>> Start PASSAGE

Representatives from 31 post-secondary schools across Canada are meeting in Yukon this month to talk about ways to advance reconciliation with Indigenous people.
Yukon College is one of several organizations partnering to host the first "Perspectives on Reconciliation" institute.
"We'll have some really deep conversations and find out what other people are doing in other parts of the country that's working for them, and try and tackle some of the challenging conversations," said Tosh Southwick, the associate vice-president of Indigenous engagement and reconciliation at the college and a member of Kluane First Nation.
"Reconciliation is not easy, it shouldn't be easy. If it was easy, we'd be done."
Many of the institutions represented at the event are already doing "amazing things," said Southwick.
The institute started last Friday in Dawson City. It's being held in Whitehorse for part of this week before finishing in Carcross.
"I think every university in the country would say there's room for improvement. I think we have a long ways to go in terms of reconciliation," said Asima Vezina, president and vice chancellor of Algoma University in Sault Ste. Marie, Ont.
She said she's looking to learn new ways to improve her school's role in reconciliation.
Trent Keough, president and CEO of Keyano College in Fort McMurray, Alta., said part of his focus is on how to bring non-Indigenous Canadians to the table.

>> End PASSAGE

- _WHAT IS ASKED_:
**1.** Name every person mentioned in the article on the reconciliation institute.
**2.** Carry on the article about the reconciliation institute, starting right after its final sentence.
The lines that follow are taken from a separate source.

>> Start DATA PROVIDED

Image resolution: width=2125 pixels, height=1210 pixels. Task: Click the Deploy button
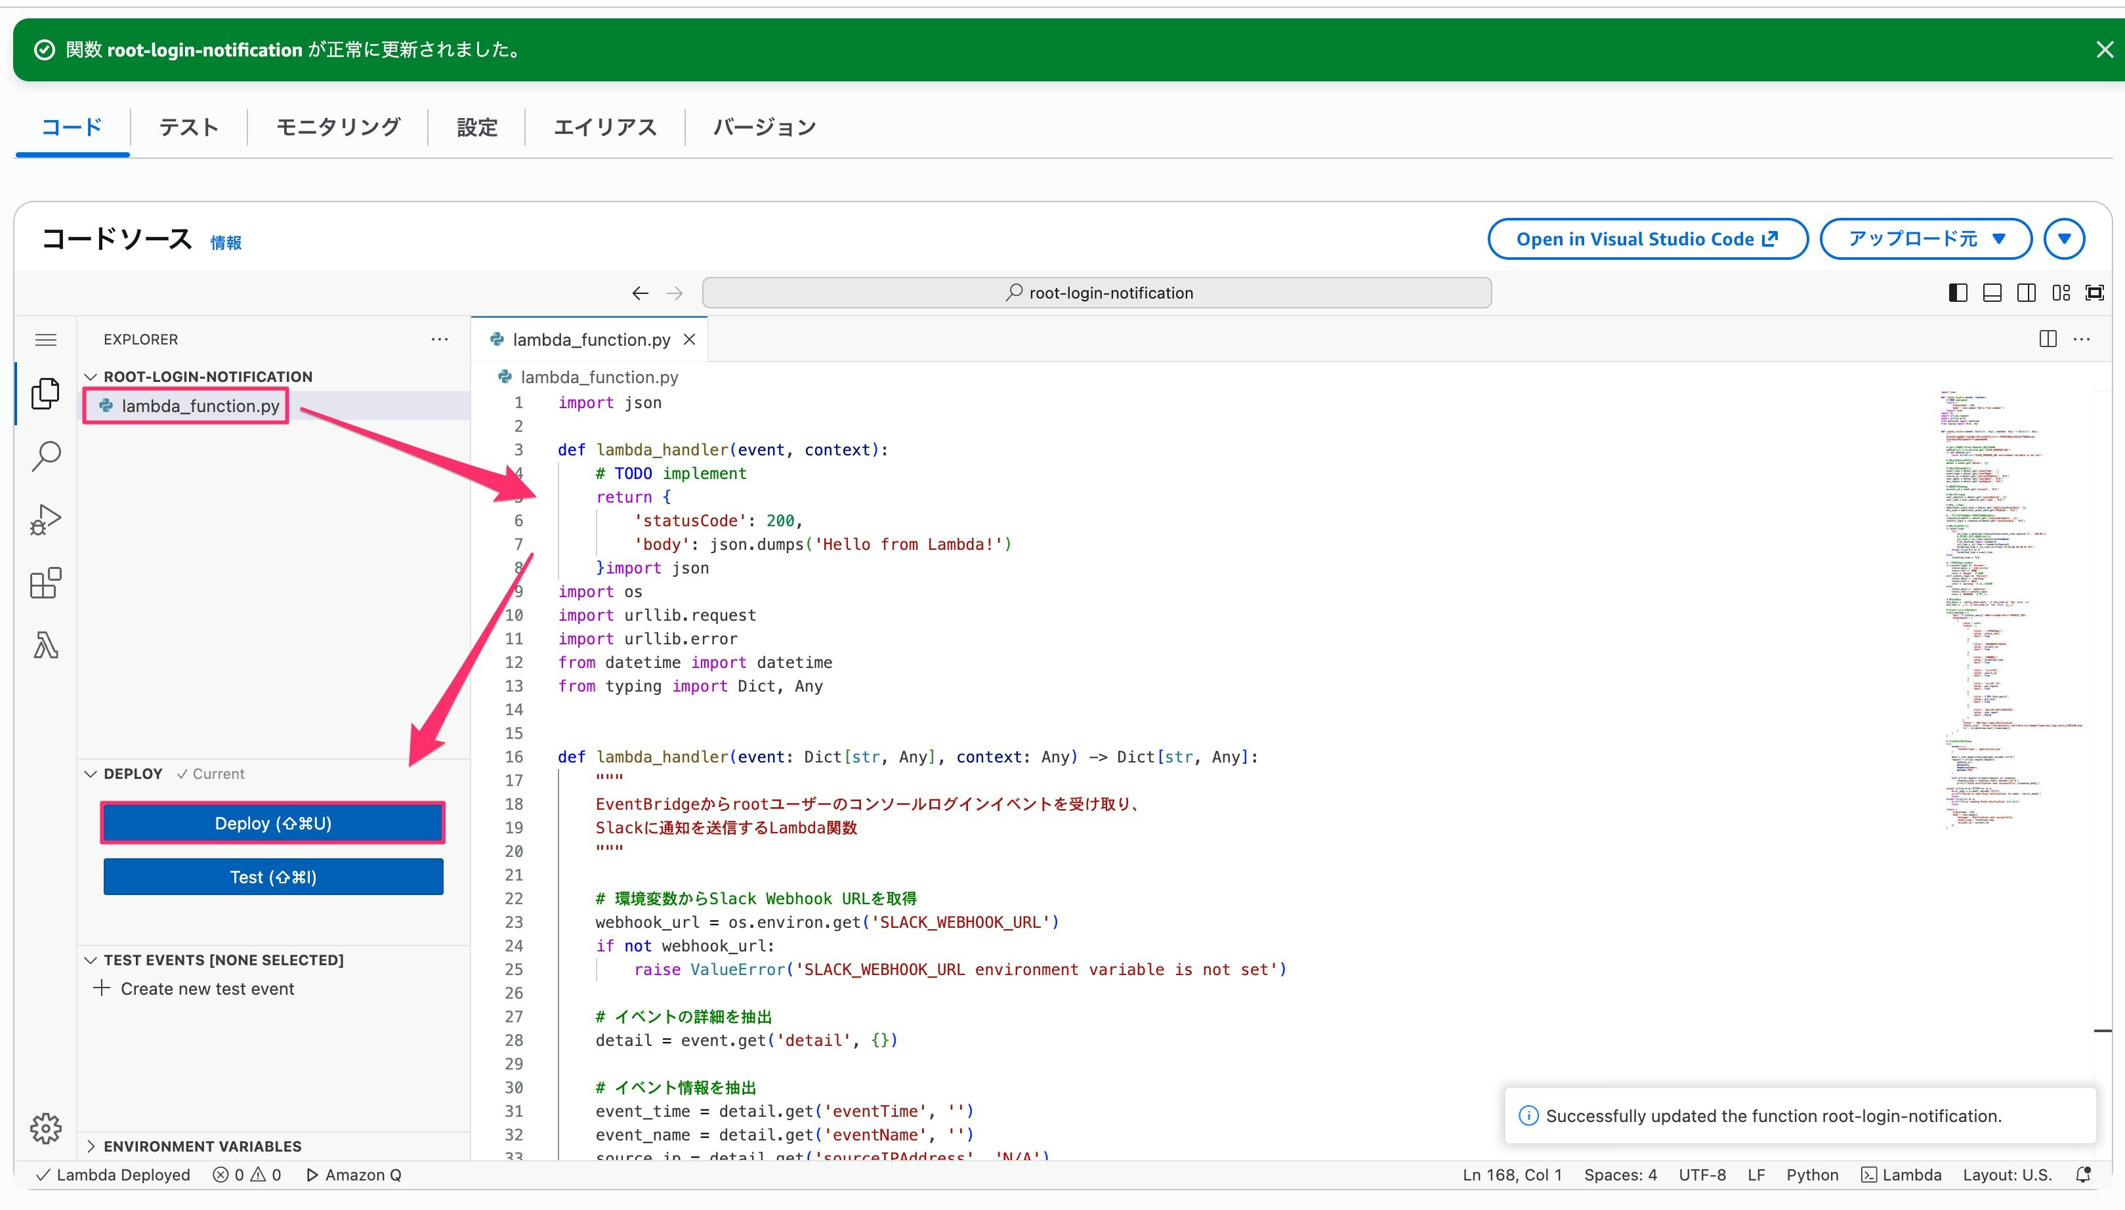(273, 824)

>> End DATA PROVIDED

- _OUTPUTS IN ORDER_:
**1.** Tosh Southwick, Asima Vezina, Trent Keough

**2.**
"I'd like to think about how we can move individuals who might be fearful of inclusion. How can we move individuals who might be ignorant of our historical culture here in Canada? And that culture is not one of inclusion as it relates to Indigenous communities in the nation," he said.
Marissa Mills, also from Kluane First Nation, recently completed her studies at the University of Ottawa. She spoke at the event to give an Indigenous student's perspective.
She described moving from Yukon to Ottawa for school as "kind of a shock" because of the relatively few Indigenous students at the school. She said there were not enough visible efforts on campus to recognize the traditional Indigenous territory the school is located on.
"When an Indigenous student walks onto a campus, they should feel represented and they should feel that they belong in that space," Mills said.
It's also key to recognize that each Indigenous community is different, she said.
"We need to really make sure that those protocols and governance structures of the Indigenous communities around those campuses are respected and practiced in a meaningful way," Mills said.
The lens of reconciliation can also be applied to research at school, Southwick said.
"It means that we're going out to ask communities, what is it that we want to study together, and how do we want to do that, and what do we want to do with the results? Rather than going to a community and saying here's what we're studying, do you want to participate or not?" she added.
For any post-secondary school, the key is forming relationships, Southwick said.
"Start anywhere. Just start. It's not gonna be perfect. We'll learn lots from the things that don't go really, really well. In fact, I think we learn more from mistakes than we do from things that go amazing, so just start," she said.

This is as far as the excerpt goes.